By Deirdre Heekin
Best of TFL: Waiter, There’s a Cider in My Wine, Part One
The criticism goes, some natural wines taste like ciders. Indeed they do. Something the matter with that? Read on to find out why to Ms. Heekin the problem is with the question and not with the answer.
On a gray, bone-cold day at the end of October when the apples in our orchard were still hanging red, golden, and heavy on our trees, Alice F. asked me what I thought about when people say a natural wine tastes like cider, and they aren’t being complimentary. Of course, I had heard this correlation before, sometimes in relation to my own wine. But my experiences had largely been positive, and the wines received responses more of amazement and intrigue rather than derision.
I grow wine grapes in the northern clime of Vermont. I also grow cider, the more historically traditional fermentation of New England. This year when we began to harvest our apples in late November, biting into fruit that had been frozen then thawed by rain and warmer temperatures, the juice floral, sweet and heady, I found myself thinking about this question more and started looking up articles online using the search words “natural wine” and “cider” and “bad.” I was soon plunked in a pool of bald statements.

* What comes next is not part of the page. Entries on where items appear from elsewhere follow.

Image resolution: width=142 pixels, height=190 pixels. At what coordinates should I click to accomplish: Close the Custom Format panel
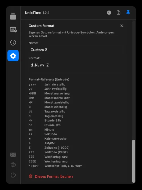(122, 26)
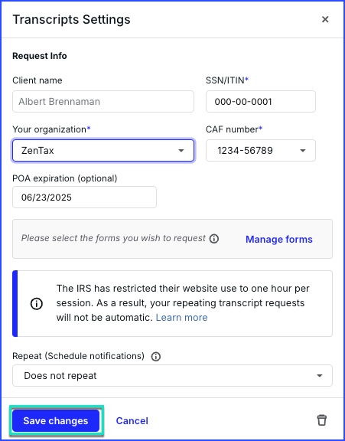Close the Transcripts Settings dialog
Viewport: 345px width, 441px height.
(325, 19)
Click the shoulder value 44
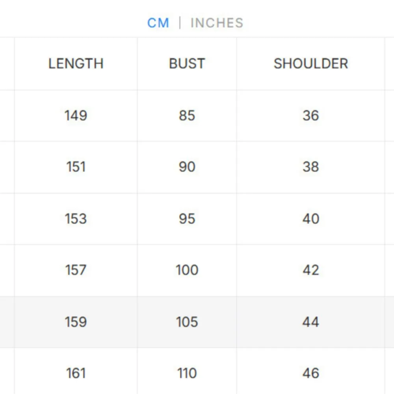The height and width of the screenshot is (394, 394). tap(311, 322)
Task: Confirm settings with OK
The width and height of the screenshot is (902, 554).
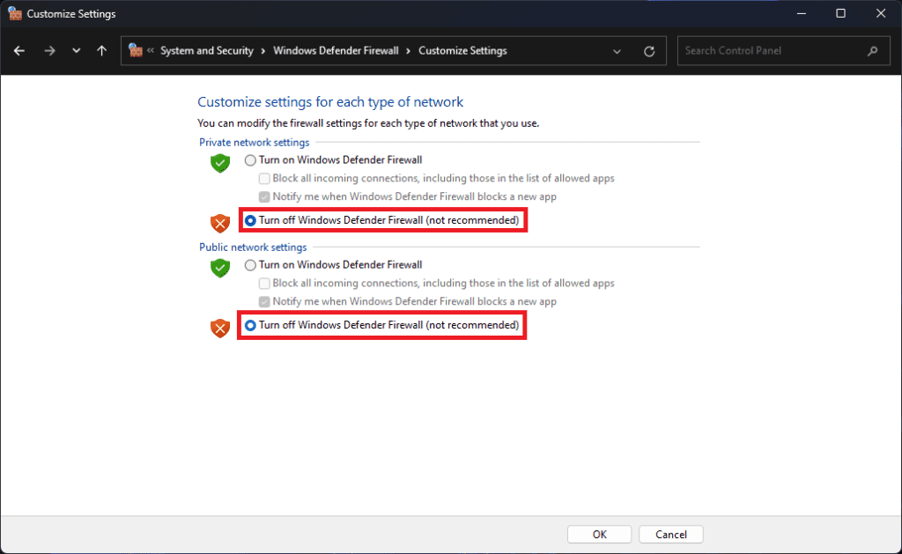Action: point(599,534)
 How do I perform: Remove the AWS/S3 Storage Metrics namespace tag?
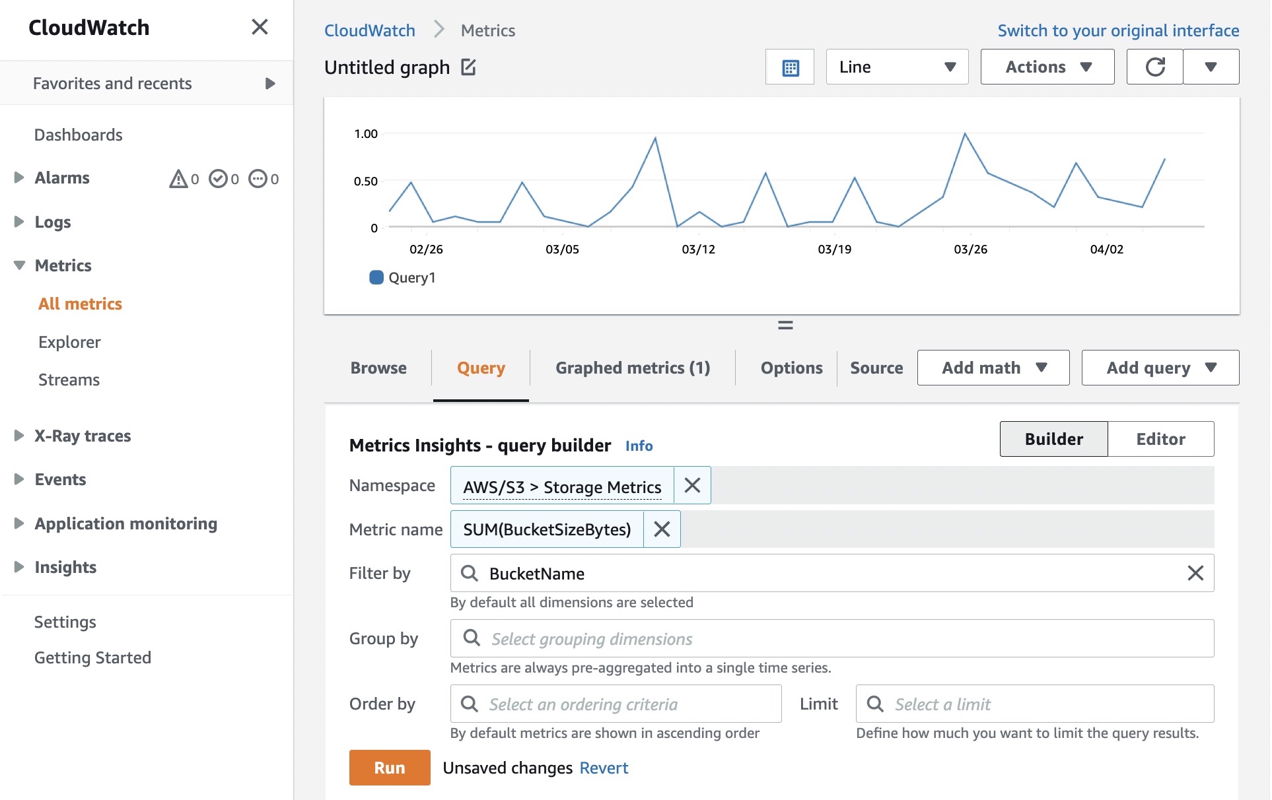tap(692, 486)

A Newsweek article by Bruce Palling was entitled “Why ‘Natural’ Wine Tastes Worse Than Putrid Cider”. Occasionally, journalists or critics wrote in acceptance of the comparison, as in the June 2017 article in The Skinny, “WTF is natural wine?…And why are so many millennials buying it?” written by Tom Ingham in which wine buyer Katy Saide of the café Trove in Manchester, England says, “Some natural wines have a more fermented taste, a bit like cider, others don’t taste much different than commercial wines.”
There was even a piece in the April 27th, 2017 edition of The Economist called “Hipster Plonk: What’s Behind the Fad for Natural Wine?” Embedded in the piece with the catchy subtitle, Overtones of youthful rebellion and a hint of pseudoscience, was a bashing of natural wine, the assumption that people were drawn to it because of the woo woo of biodynamics and foot-stomping (all of which I do, by the way), and the taste, “which ranges from cider-like juice to something resembling conventional wine, but with a trendier label and a bigger price tag.”

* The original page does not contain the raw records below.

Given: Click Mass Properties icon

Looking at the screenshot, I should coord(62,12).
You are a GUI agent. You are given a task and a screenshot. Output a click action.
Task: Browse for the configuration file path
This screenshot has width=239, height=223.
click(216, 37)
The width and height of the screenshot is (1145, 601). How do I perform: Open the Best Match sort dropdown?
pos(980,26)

So at the end of devouring these articles, I found myself knee-deep in cider-wine-analogies, that more often than not, felt like attacks. I was puzzled by the negativity. Two or three of my white wines often get compared to cider by professionals and neophytes alike. Someone recently asked me if this bothers me. According to much of what I had read, it should have.

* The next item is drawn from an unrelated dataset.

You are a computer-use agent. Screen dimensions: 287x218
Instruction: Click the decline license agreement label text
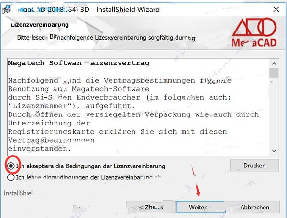point(88,177)
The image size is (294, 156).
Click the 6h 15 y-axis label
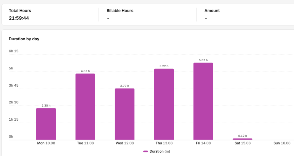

But it didn’t. And even after wading through all those articles, my answer remains emphatically no. Quite to the contrary, I am pleased when connections can be made between these two different kinds of fruit that I grow and ferment. What does bother me is the assumption that any similarity between this natural sisterhood is, in fact, a fault.
The grape and the apple have long been compatible bedfellows. These two harvests born of my own particular alpine terroir—climate, plant varieties, history, and culture—are not unlike that of the Piemonte, Val d’Aosta or Alto Adige. They earmark the rhythm of our four seasons. To me, both cider and grape wine are wine and any differences in one inspires me for the other. In some cases, I blend the two together, or ferment ciders on grape skins, both antique methods borrowed from alpine regions in Europe, a happy and delightful marriage of fruit and place.
My biggest question for all the naysayers, was honestly, why does any of this critique matter? Why is it so often that this natural wine-to-cider comparison is even considered a negative?